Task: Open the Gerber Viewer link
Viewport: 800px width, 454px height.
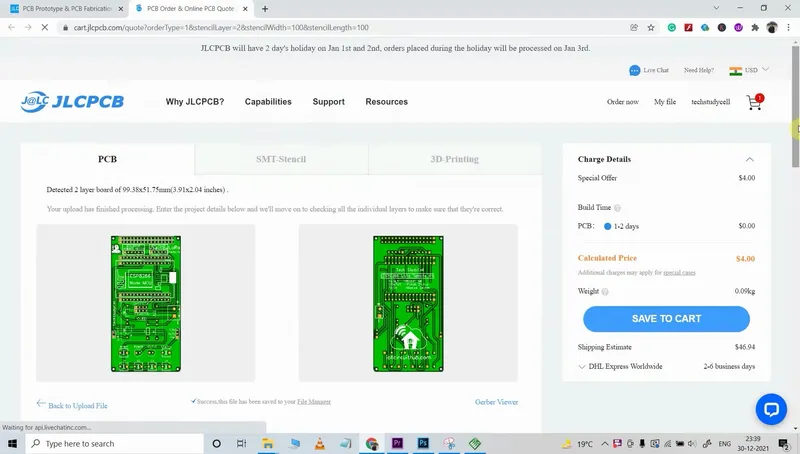Action: point(496,402)
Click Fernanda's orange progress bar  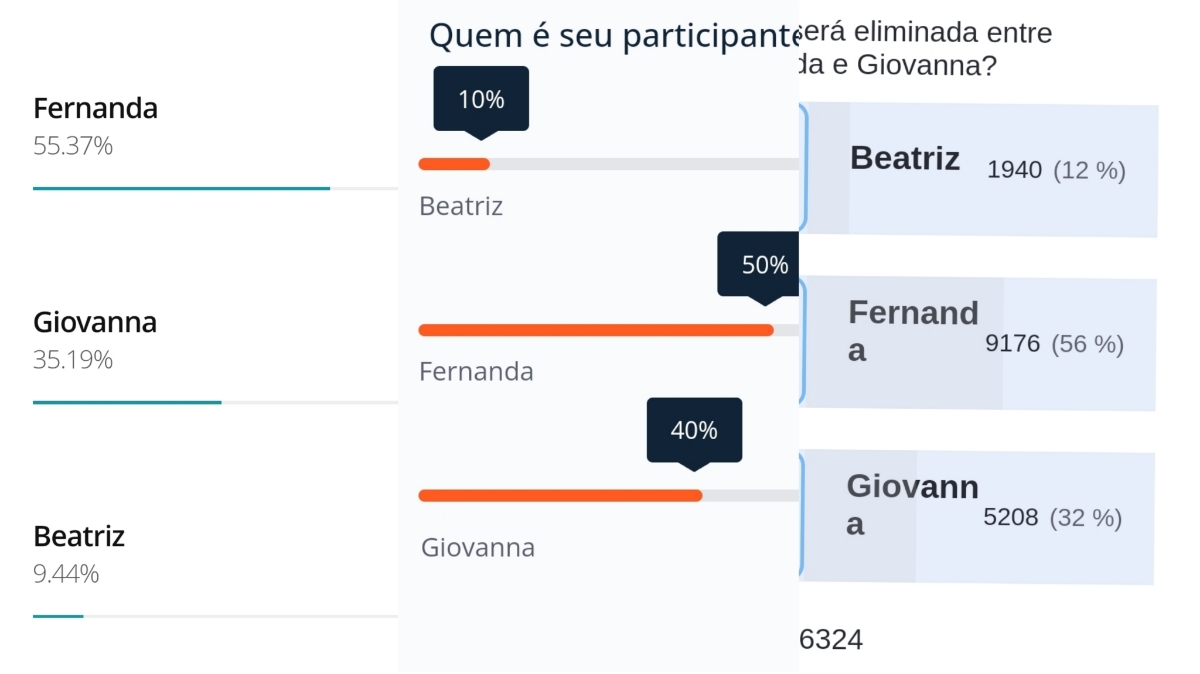(x=595, y=330)
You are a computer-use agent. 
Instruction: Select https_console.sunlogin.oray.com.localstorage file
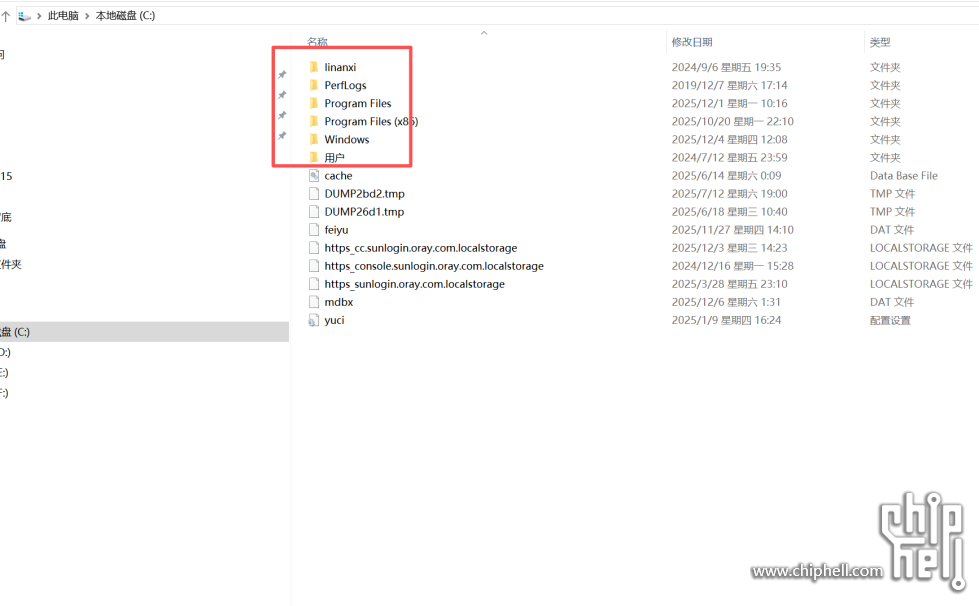(433, 266)
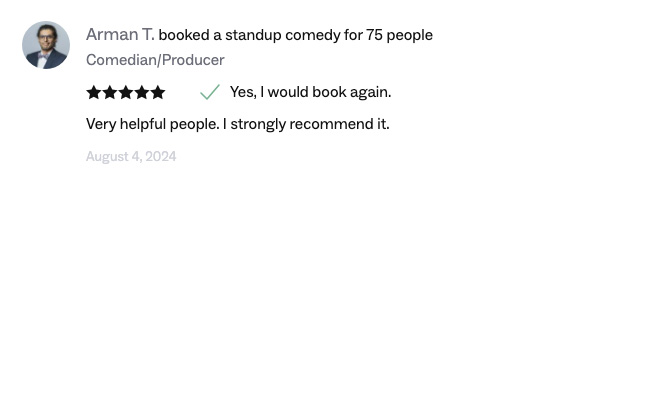Viewport: 645px width, 405px height.
Task: Click the first rating star
Action: click(94, 92)
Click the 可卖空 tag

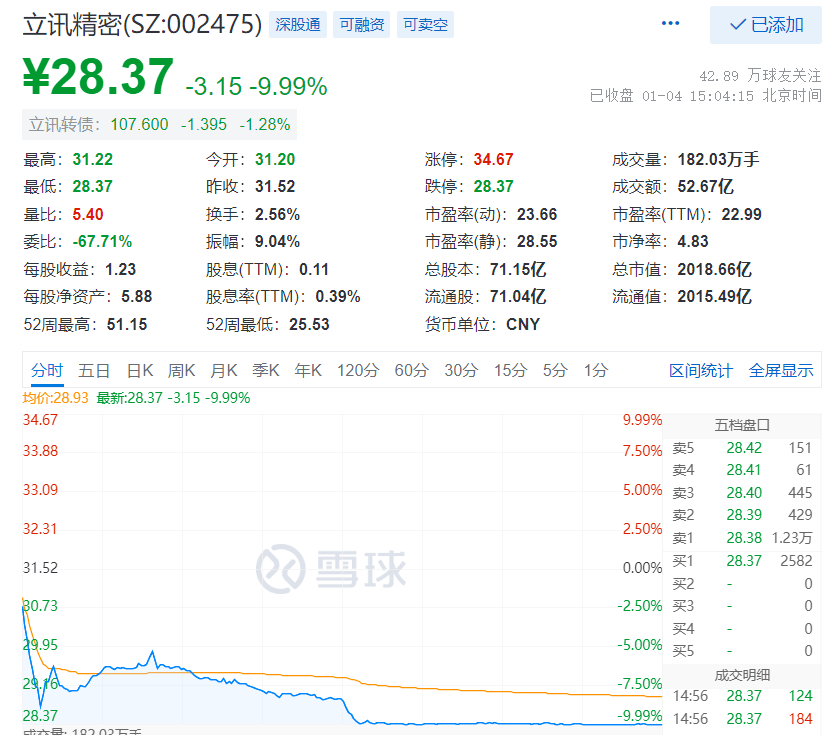(x=425, y=25)
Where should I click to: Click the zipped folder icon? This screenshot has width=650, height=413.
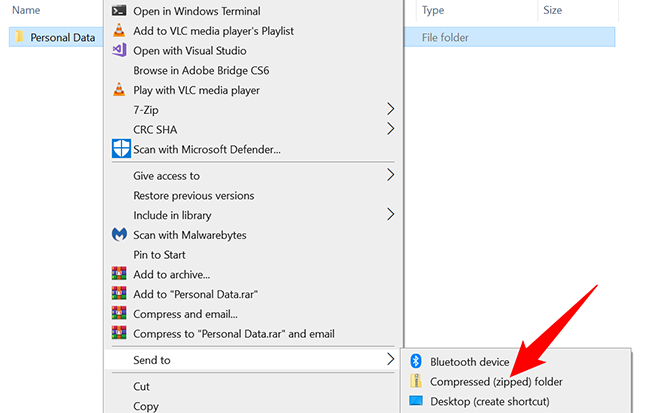tap(416, 381)
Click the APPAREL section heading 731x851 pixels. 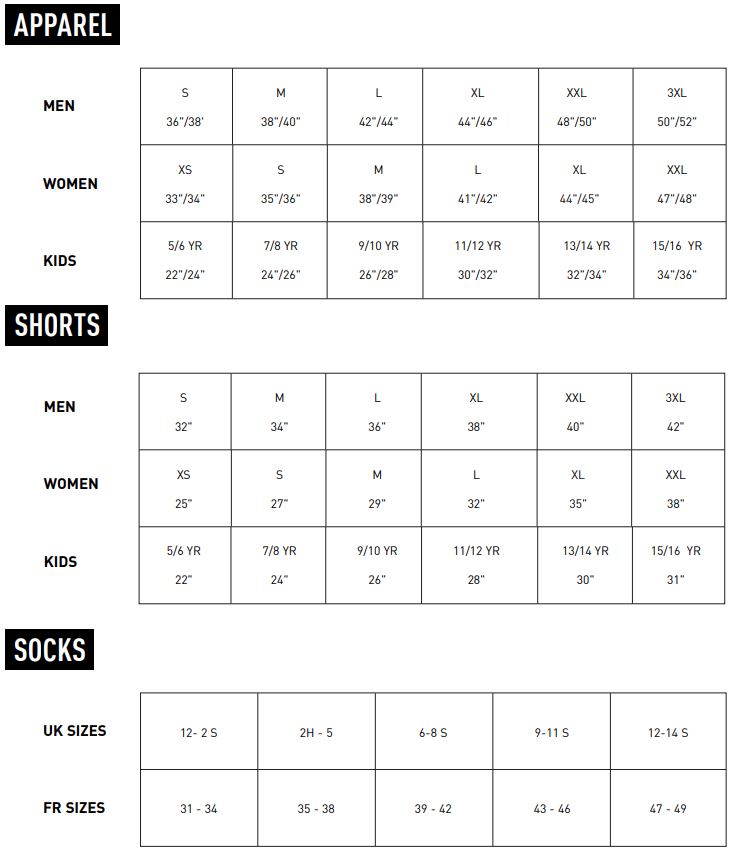[x=62, y=24]
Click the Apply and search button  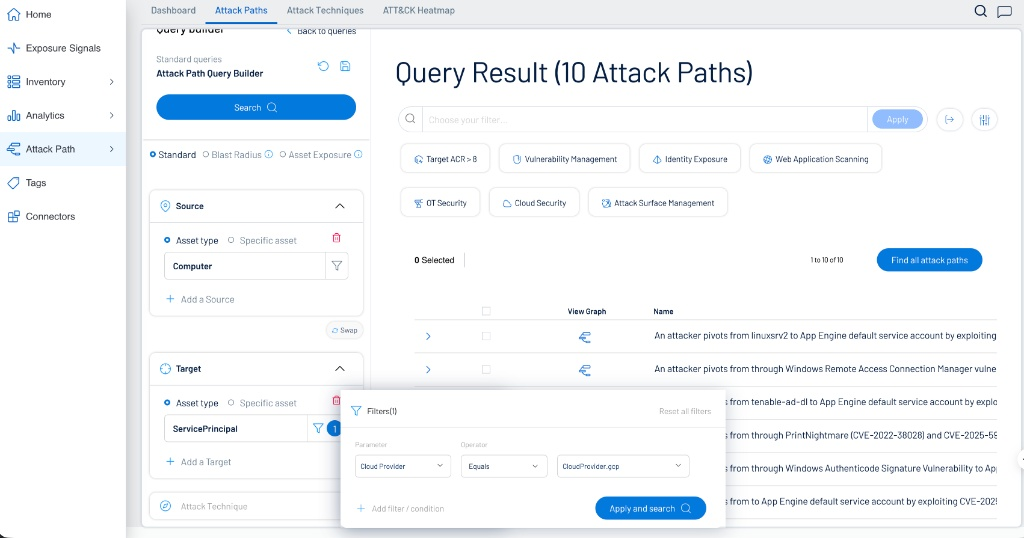pyautogui.click(x=650, y=508)
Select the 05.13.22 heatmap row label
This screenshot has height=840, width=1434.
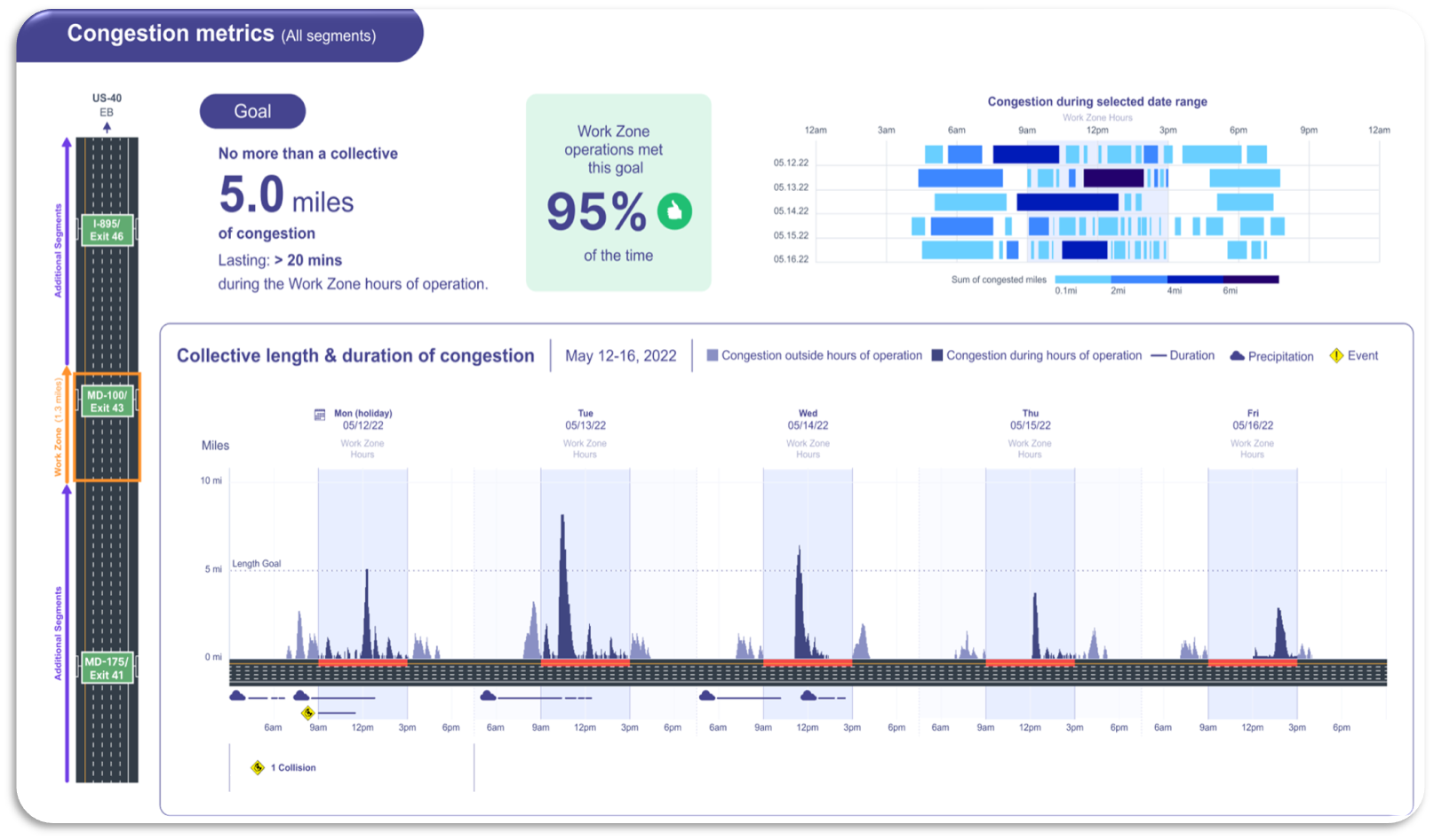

▬▬▬

Exercise details: Copy out, exactly and without pictures, each line from the one containing "Select the 05.13.22 heatmap row label" through the final line of the entries, both ends included.

Reply:
Select the 05.13.22 heatmap row label
This screenshot has height=840, width=1434.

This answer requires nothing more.